### TASK DATA
━━━━━━━━━━━━━━━━
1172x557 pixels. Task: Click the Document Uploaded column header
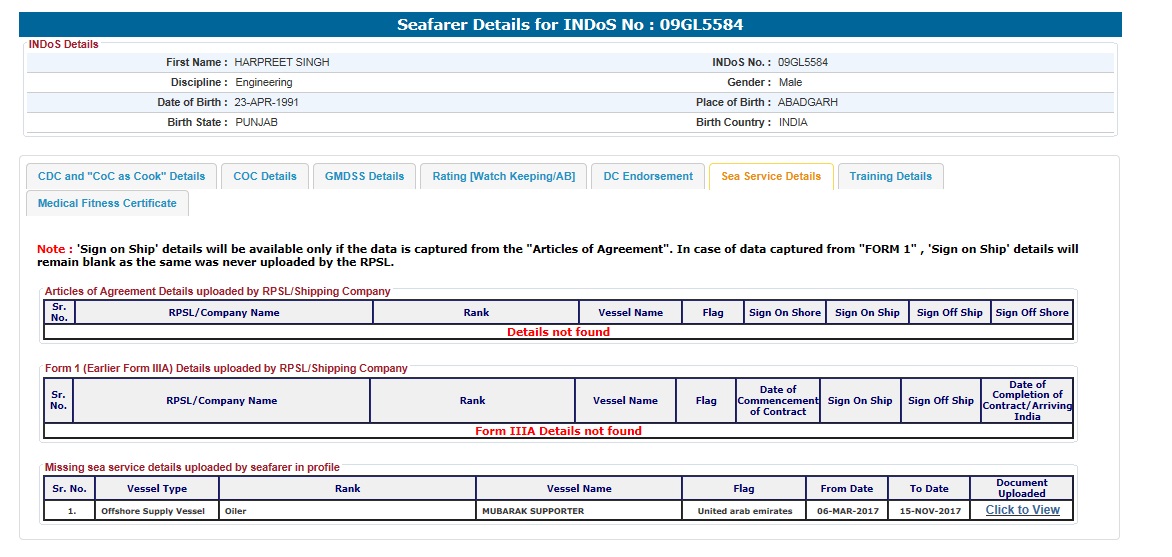tap(1021, 488)
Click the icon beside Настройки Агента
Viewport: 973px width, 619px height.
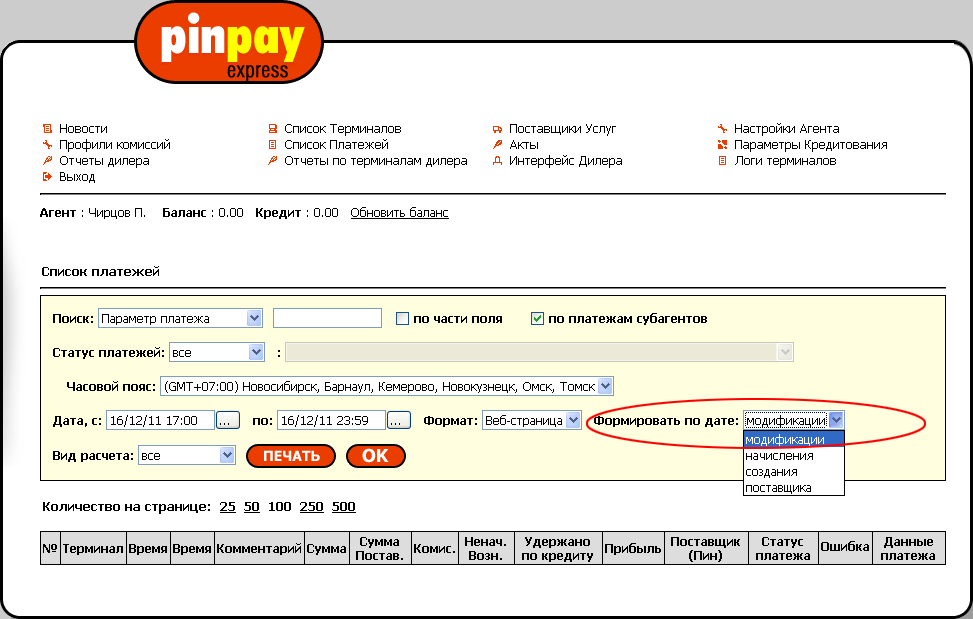(722, 129)
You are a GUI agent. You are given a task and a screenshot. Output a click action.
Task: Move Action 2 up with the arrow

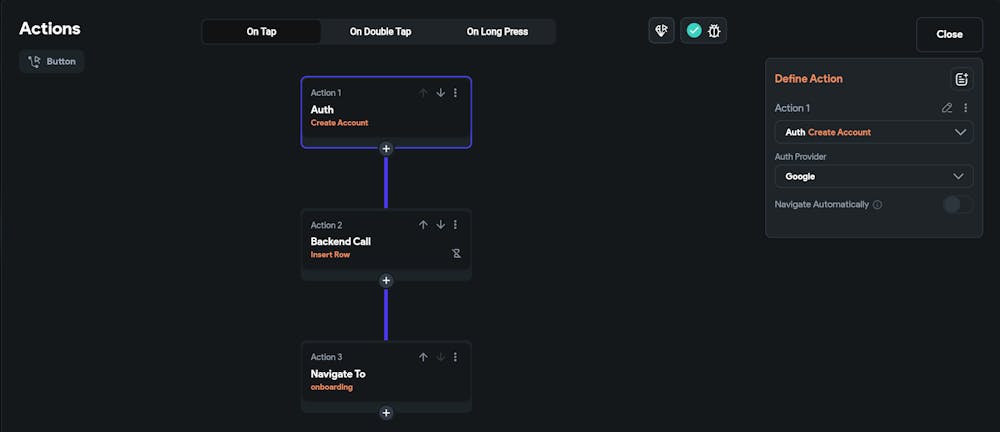pyautogui.click(x=423, y=225)
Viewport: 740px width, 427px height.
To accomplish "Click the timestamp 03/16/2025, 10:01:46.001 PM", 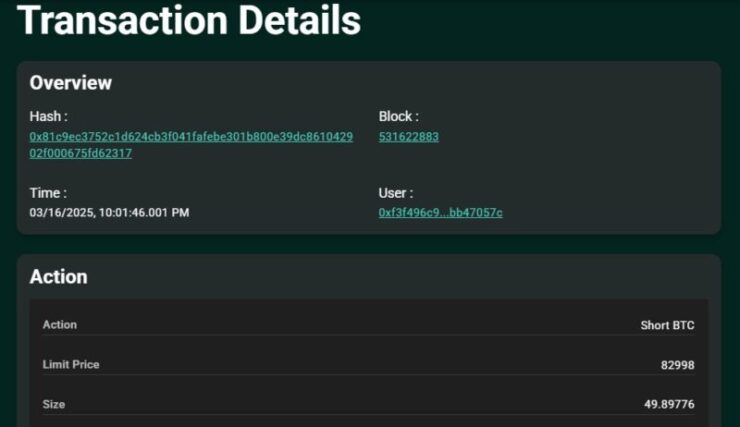I will [109, 213].
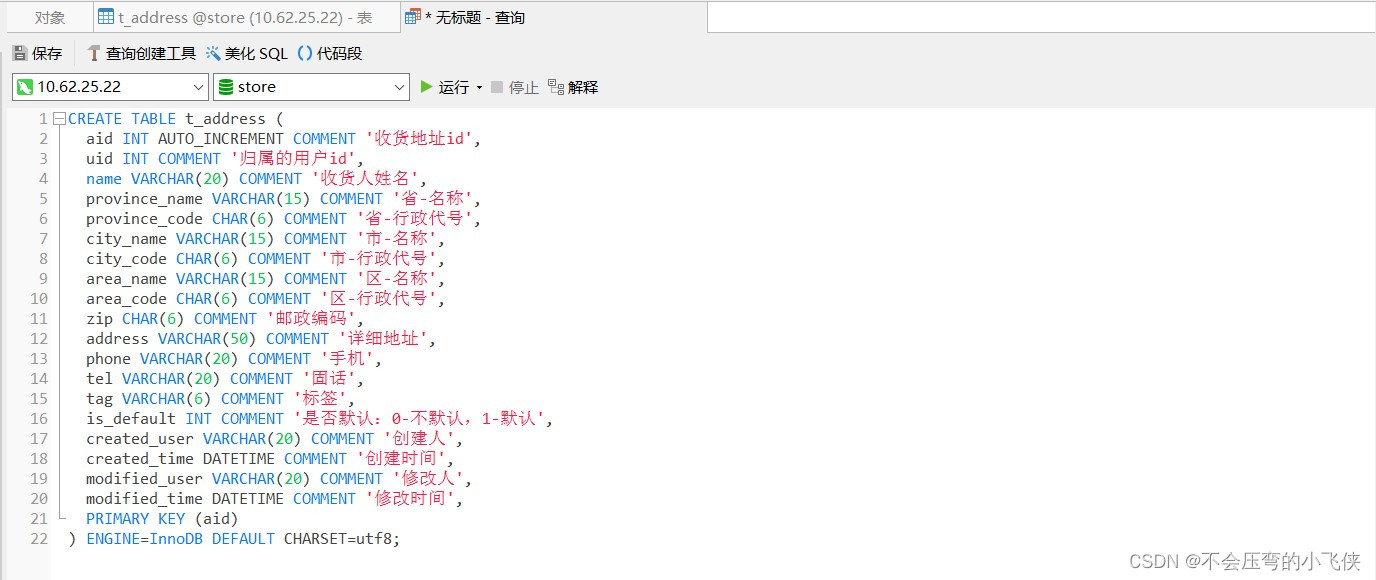Screen dimensions: 1376x580
Task: Collapse the CREATE TABLE code fold marker
Action: tap(58, 118)
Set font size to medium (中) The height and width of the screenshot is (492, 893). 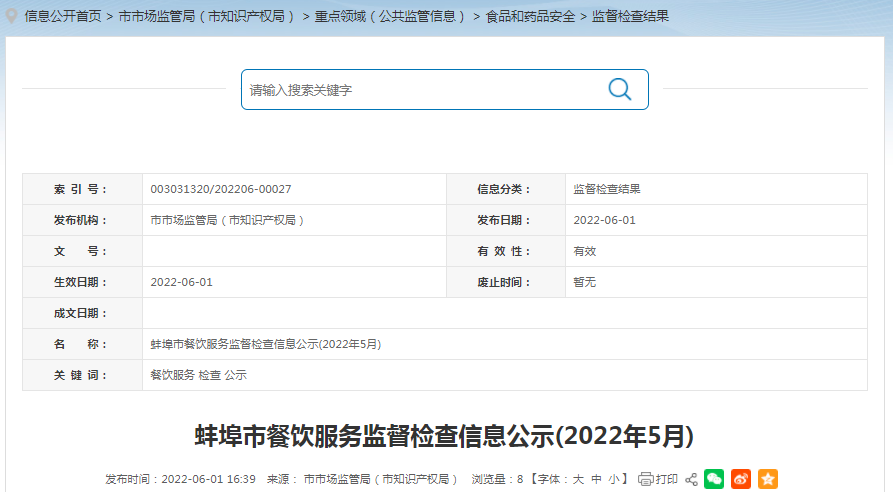[596, 479]
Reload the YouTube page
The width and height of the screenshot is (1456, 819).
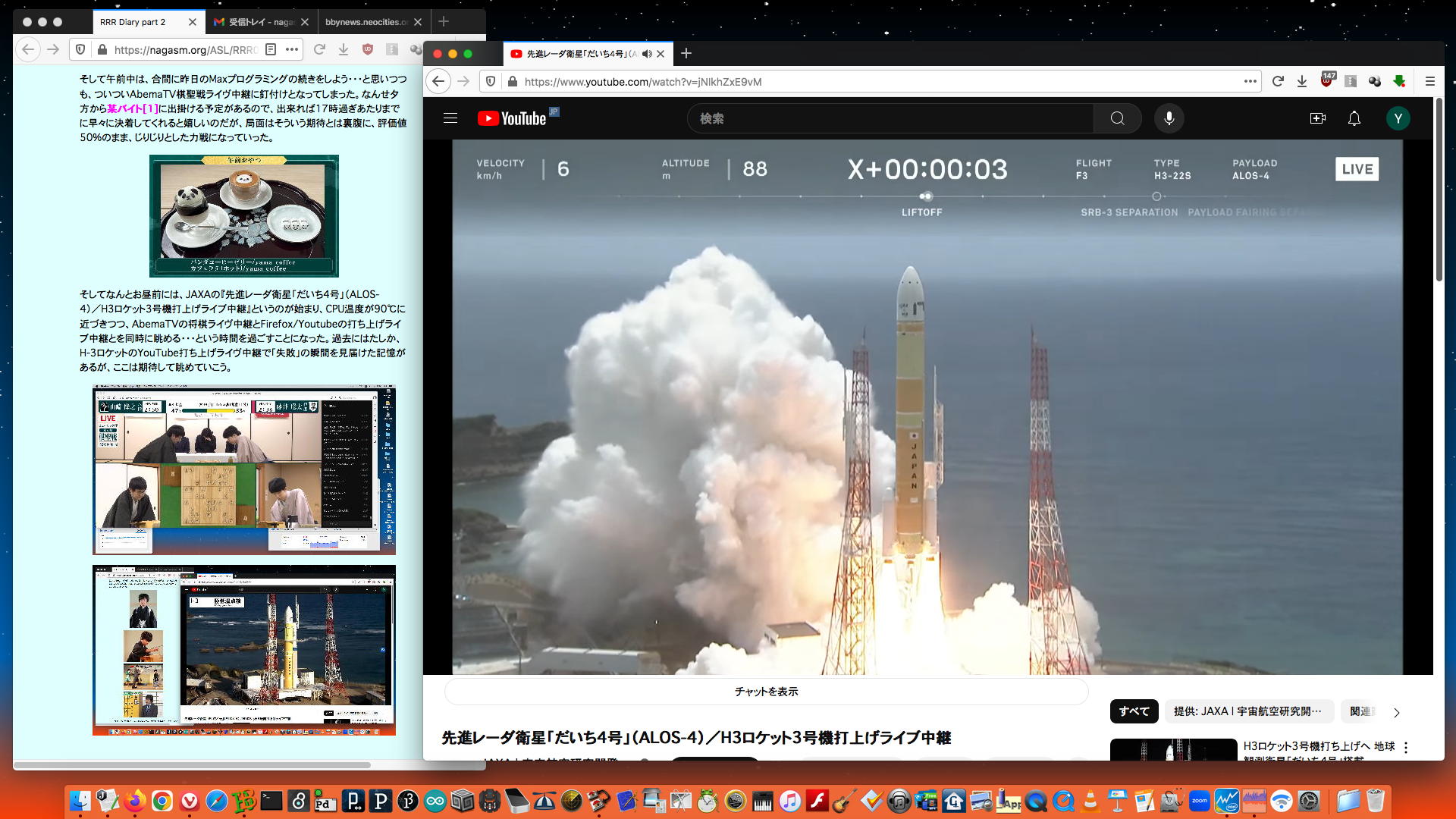(1278, 81)
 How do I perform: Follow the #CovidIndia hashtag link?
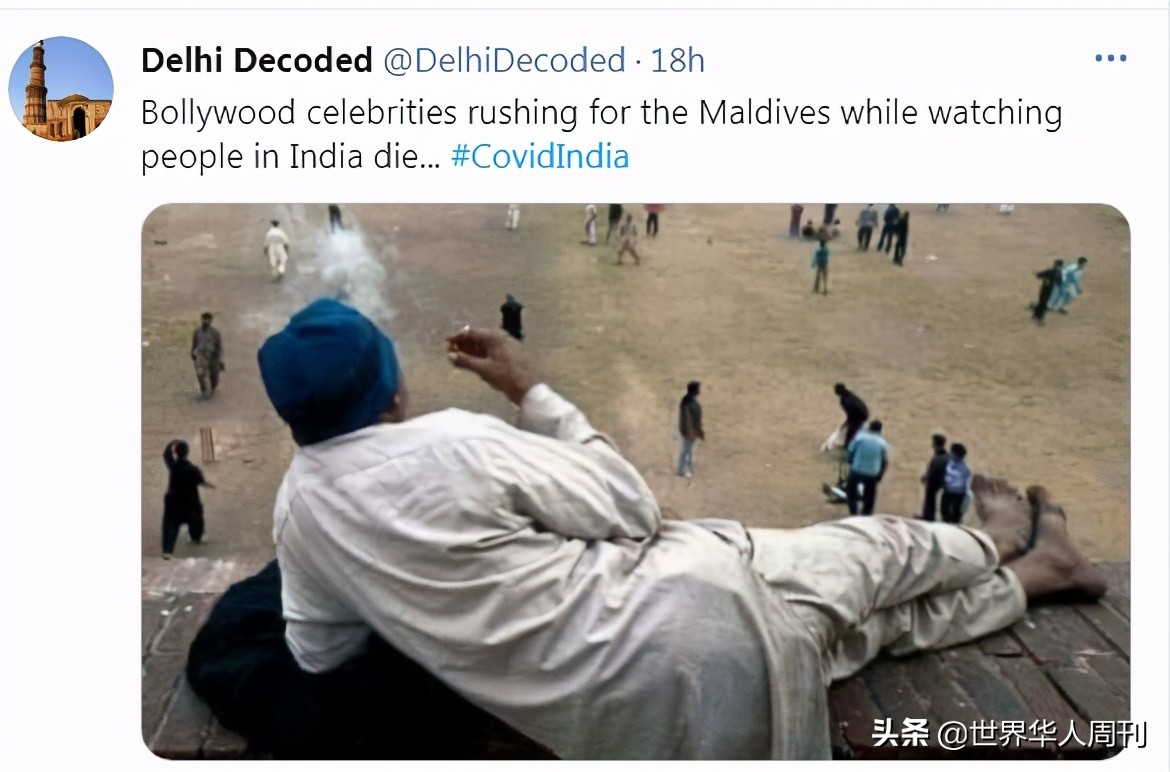[540, 157]
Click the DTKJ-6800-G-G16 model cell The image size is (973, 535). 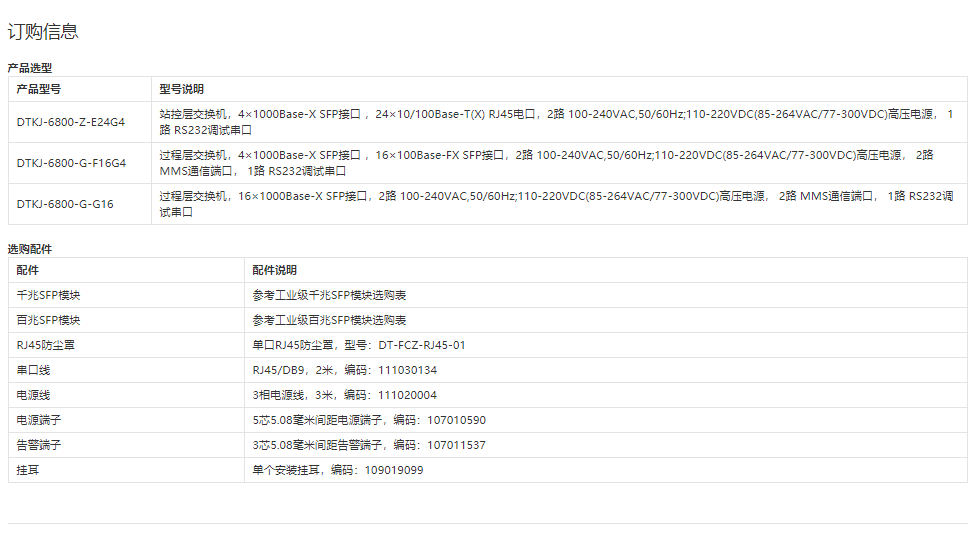tap(65, 204)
━━━━━━━━━━━━━━━━
### WHAT THE EXERCISE ASKS
Copy the material from the line with "Click the icon beside Настройки Агента" to the line with "pyautogui.click(x=423, y=225)", both included, without the pictures.

### ANSWER FOR THIS EXERCISE
Click the icon beside Настройки Агента
Viewport: 973px width, 619px height.
(722, 129)
You are a GUI agent. You are given a task and a screenshot. Output a click action.
Task: Move Action 2 up with the arrow

pyautogui.click(x=423, y=225)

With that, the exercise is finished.